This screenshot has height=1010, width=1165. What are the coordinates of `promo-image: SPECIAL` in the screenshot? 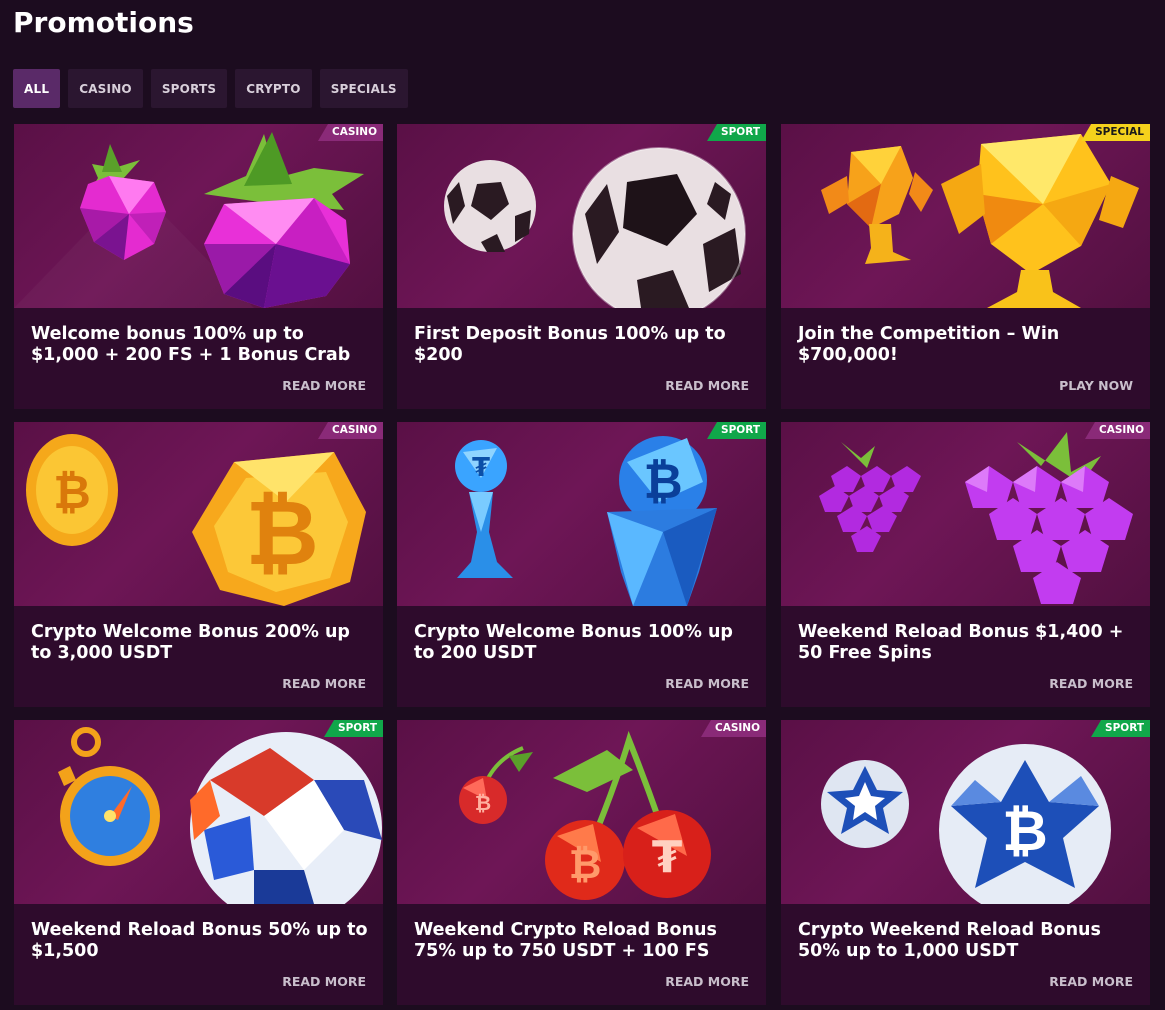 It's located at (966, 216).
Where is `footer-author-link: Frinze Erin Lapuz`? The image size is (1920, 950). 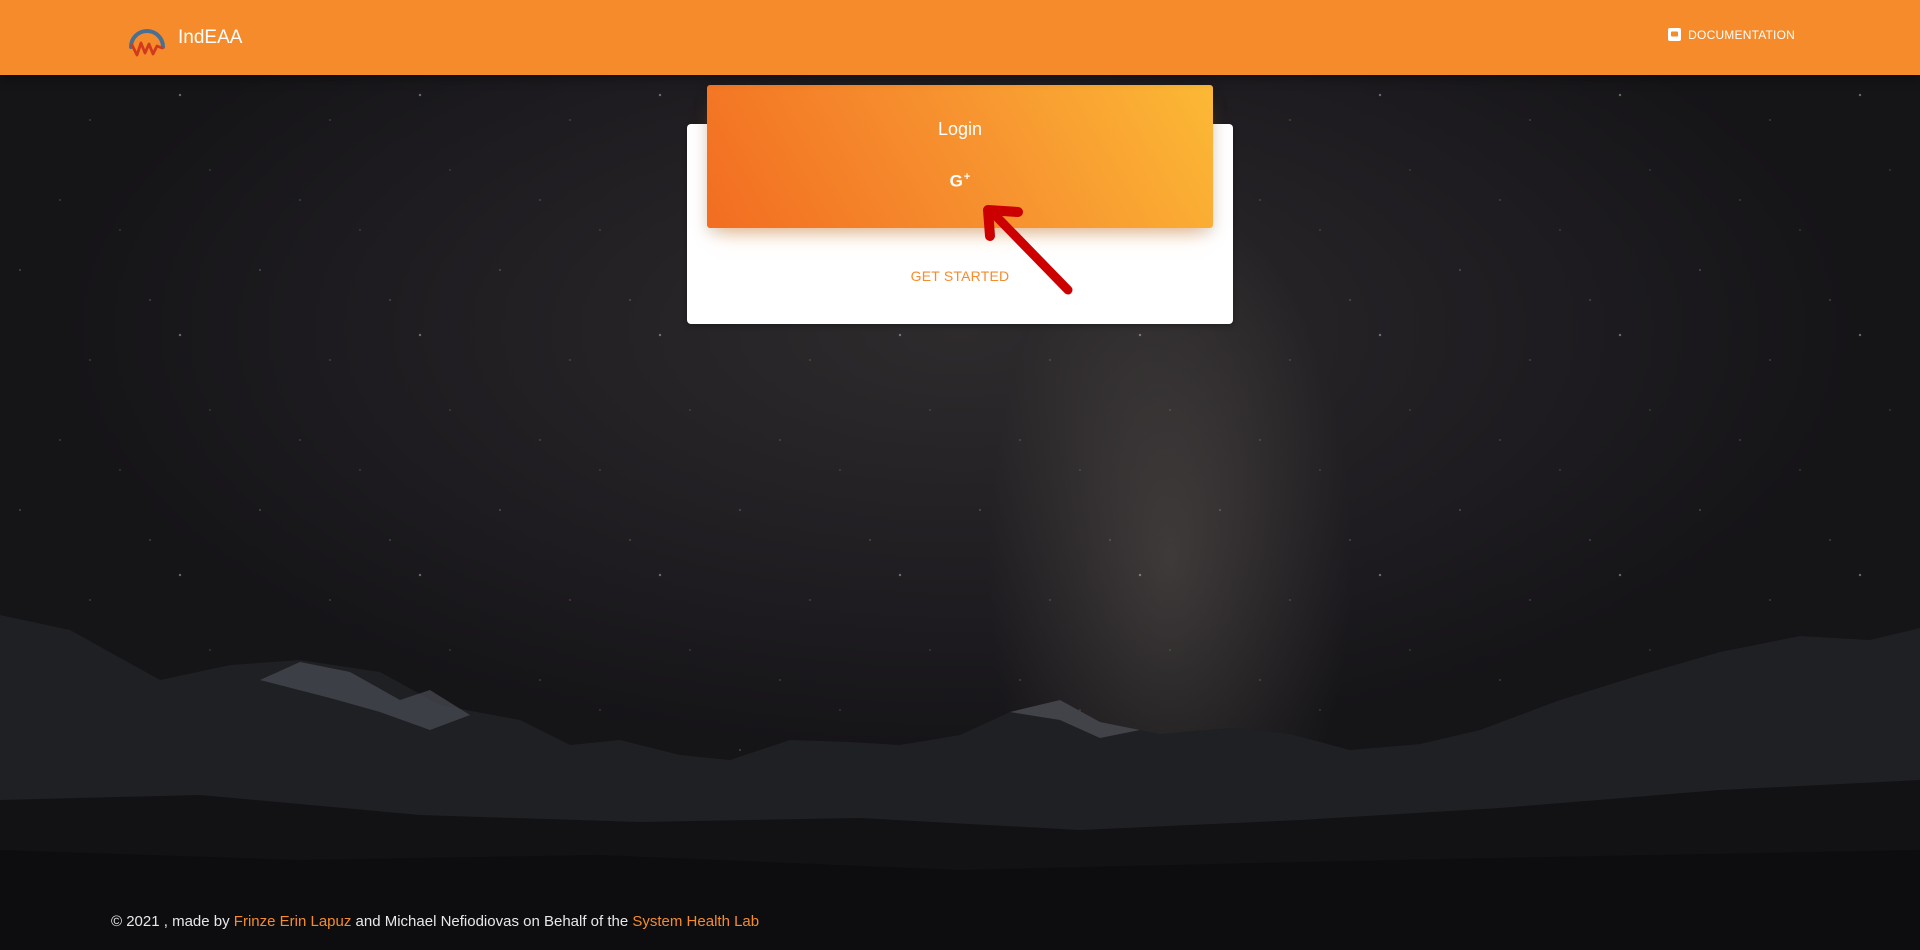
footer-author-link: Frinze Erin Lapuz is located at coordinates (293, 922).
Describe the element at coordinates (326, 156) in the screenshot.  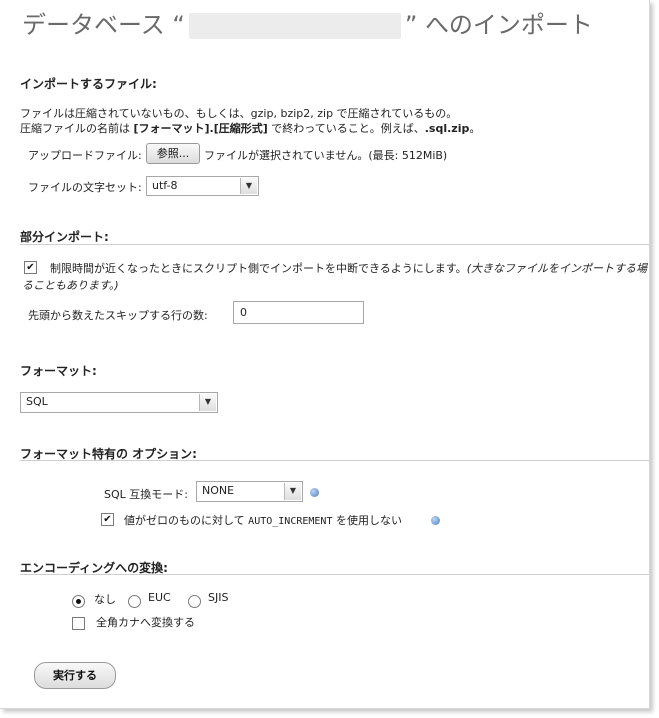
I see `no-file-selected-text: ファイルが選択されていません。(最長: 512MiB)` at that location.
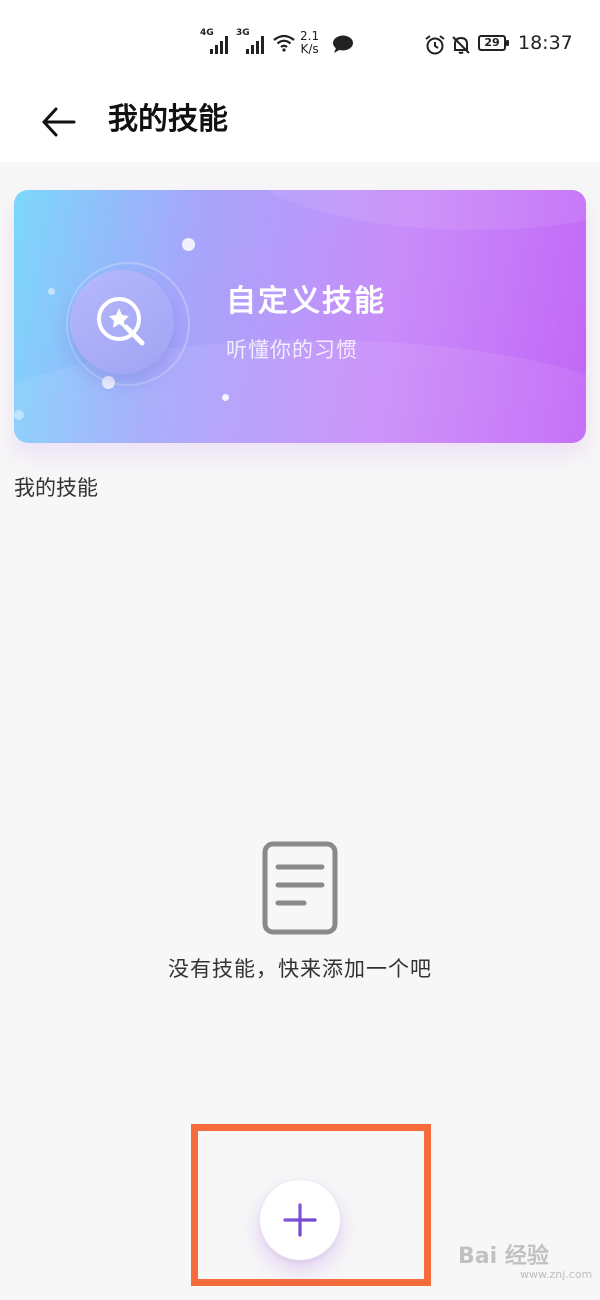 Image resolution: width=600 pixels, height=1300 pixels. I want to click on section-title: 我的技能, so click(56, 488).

■ PROBLEM STATEMENT
Format the entries as a JSON list of strings, one string per line, beginning with the line that contains "is (1920, 950)." and ending with the last line of the entries. Include both of those lines, skip blank lines, and leave out the pictures.

■ YOUR RESPONSE
[
  "Where is `footer-author-link: Frinze Erin Lapuz`? The image size is (1920, 950). ",
  "footer-author-link: Frinze Erin Lapuz is located at coordinates (293, 922).",
  "Describe the element at coordinates (326, 156) in the screenshot.  ",
  "I see `no-file-selected-text: ファイルが選択されていません。(最長: 512MiB)` at that location.",
  " Image resolution: width=600 pixels, height=1300 pixels. I want to click on section-title: 我的技能, so click(56, 488)."
]